Edge probing BERT and other language models

Recently, there has been a lot of research in the field of “BERTology”: investigating what aspects of language BERT does and doesn’t understand, using probing techniques. In this post, I will describe the “edge probing” technique developed by Tenney et al., in two papers titled “What do you learn from context? Probing for sentence structure in contextualized word representations” and “BERT Rediscovers the Classical NLP Pipeline“. On my first read through these papers, the method didn’t seem very complicated, and the authors only spend a paragraph explaining how it works. But upon closer look, the method is actually nontrivial, and took me some time to understand. The details are there, but hidden in an appendix in the first of the two papers.

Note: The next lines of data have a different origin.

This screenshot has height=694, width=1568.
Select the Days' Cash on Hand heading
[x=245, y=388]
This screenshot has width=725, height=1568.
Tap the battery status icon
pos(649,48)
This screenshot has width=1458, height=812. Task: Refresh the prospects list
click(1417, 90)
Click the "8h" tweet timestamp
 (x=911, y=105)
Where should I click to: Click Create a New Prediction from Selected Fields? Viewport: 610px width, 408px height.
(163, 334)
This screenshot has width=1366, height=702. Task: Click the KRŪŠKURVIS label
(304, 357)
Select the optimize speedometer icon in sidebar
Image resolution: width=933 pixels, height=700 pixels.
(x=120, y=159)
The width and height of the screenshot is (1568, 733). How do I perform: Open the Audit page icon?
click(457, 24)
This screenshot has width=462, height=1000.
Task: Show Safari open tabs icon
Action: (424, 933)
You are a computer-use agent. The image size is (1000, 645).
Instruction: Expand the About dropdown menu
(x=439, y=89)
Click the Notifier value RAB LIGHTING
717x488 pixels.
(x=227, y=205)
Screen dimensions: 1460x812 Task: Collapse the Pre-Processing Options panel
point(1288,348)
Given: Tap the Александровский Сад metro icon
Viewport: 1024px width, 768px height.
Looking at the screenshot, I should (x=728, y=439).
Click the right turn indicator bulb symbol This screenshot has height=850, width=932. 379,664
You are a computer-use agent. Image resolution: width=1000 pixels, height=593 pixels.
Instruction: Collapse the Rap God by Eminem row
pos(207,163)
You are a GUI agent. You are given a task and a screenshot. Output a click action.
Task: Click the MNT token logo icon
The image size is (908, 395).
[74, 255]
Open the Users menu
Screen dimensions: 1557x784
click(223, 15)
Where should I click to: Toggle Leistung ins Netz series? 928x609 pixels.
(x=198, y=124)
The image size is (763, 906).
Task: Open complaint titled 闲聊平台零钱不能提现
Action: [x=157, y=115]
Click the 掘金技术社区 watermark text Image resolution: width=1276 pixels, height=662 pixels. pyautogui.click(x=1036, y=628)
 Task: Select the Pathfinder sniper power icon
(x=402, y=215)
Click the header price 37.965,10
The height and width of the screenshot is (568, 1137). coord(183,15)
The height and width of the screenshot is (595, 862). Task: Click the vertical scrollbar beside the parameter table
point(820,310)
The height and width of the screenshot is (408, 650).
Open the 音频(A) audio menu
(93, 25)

The setup for edge probing is you have some classification task that takes a sentence, and a span of consecutive tokens within the sentence, and produces an N-way classification. This can be generalized to two spans in the sentence, but we’ll focus on the single-span case. The tasks cover a range of syntactic and semantic functions, varying from part-of-speech tagging, dependency parsing, coreference resolution, etc.

tenney-examples

Above: Examples of tasks where edge probing may be used. Table taken from Tenney (2019a).

Let’s go through the steps of how edge probing works. Suppose we want to probe for which parts of BERT-BASE contain the most information about named entity recognition (NER). In this NER setup, we’re given the named entity spans and only need to classify which type of entity it is (e.g: person, organization, location, etc). The first step is to feed the sentence through BERT, giving 12 layers, each layer being a 768-dimensional vector.

edge_probe

Above: Edge probing example for NER.

The probing model has several stages:

  1. Mix: learn a task-specific linear combination of the layers, giving a single 768-dimensional vector for each span token. The weights that are learned indicate how much useful information for the task is contained in each layer.
  2. Projection: learn a linear mapping from 768 down to 256 dimensions.
  3. Self-attention pooling: learn a function to generate a scalar weight for each span vector. Then, we normalize the weights to sum up to 1, and take a weighted average. The purpose of this is to collapse the variable-length sequence of span vectors into a single fixed-length 256-dimensional vector.
  4. Feedforward NN: learn a multi-layer perceptron classifier with 2 hidden layers.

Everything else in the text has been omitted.